DIXON, Ill. (AP) - Police in the northern Illinois city of Dixon are helping heroin addicts get treatment in an effort to fight the growing problem of addiction.
Heroin users are fast-tracked into treatment if they ask Dixon police for help. Police will dispose of drugs and paraphernalia without pressing charges for possession. Costs for treatment are left up to private insurance, state funds or Medicaid, and rehab centers also sometimes pay for it.
The idea is catching on among Chicago-area police, with Rolling Meadows introducing a similar program recently. Other suburban police departments plan to have their own versions soon, the Chicago Tribune (https://trib.in/1GVHiCG) reports.
About two dozen people in Dixon and Lee County have taken police up on the offer since late August. Police Chief Danny Langloss said results so far are mixed and that he thinks many who entered treatment will relapse, but said it won’t affect the department’s desire to help.

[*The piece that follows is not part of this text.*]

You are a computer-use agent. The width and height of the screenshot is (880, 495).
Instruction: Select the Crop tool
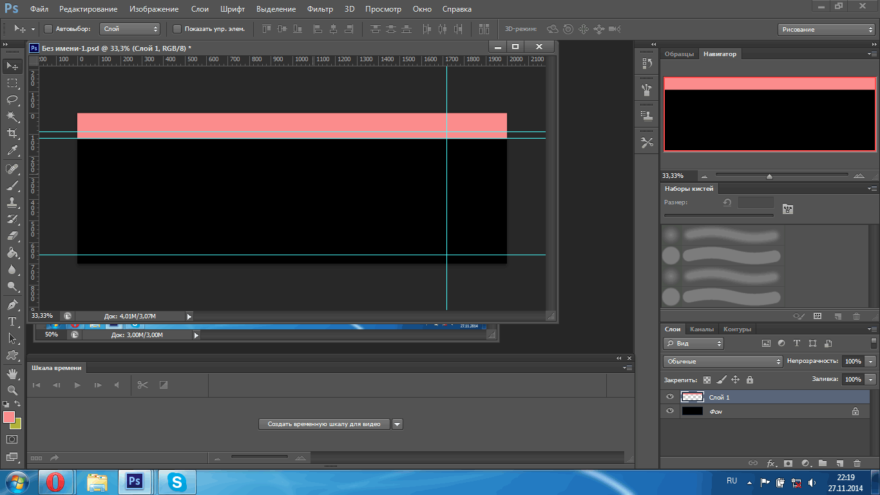(12, 133)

“They’re a person,” he said. “They just need help. And what we’ve done for years hasn’t helped.”
Three people died of heroin overdoses in Dixon within a two-week span earlier this year. Officials met to come up with a response, which included a public forum, a hotline for those looking for treatment and training sessions for people on using overdose-reversal drug naloxone.
Langloss and Lee County Sheriff John Simonton decided to try an approach to addressing heroin addiction developed by police in Gloucester, Massachusetts. The police chief there, Leonard Campanello, announced in May that people who took drugs and needles in to police and requested help would be taken to treatment at a rehab facility.
Campanello said the Gloucester department’s program has had 260 people go through it, and that property crime is down significantly.
“This is not something we can arrest our way out of,” Campanello said. “Addiction is not a crime, it’s a disease, and police can be a voice to facilitate treatment for people who are suffering.”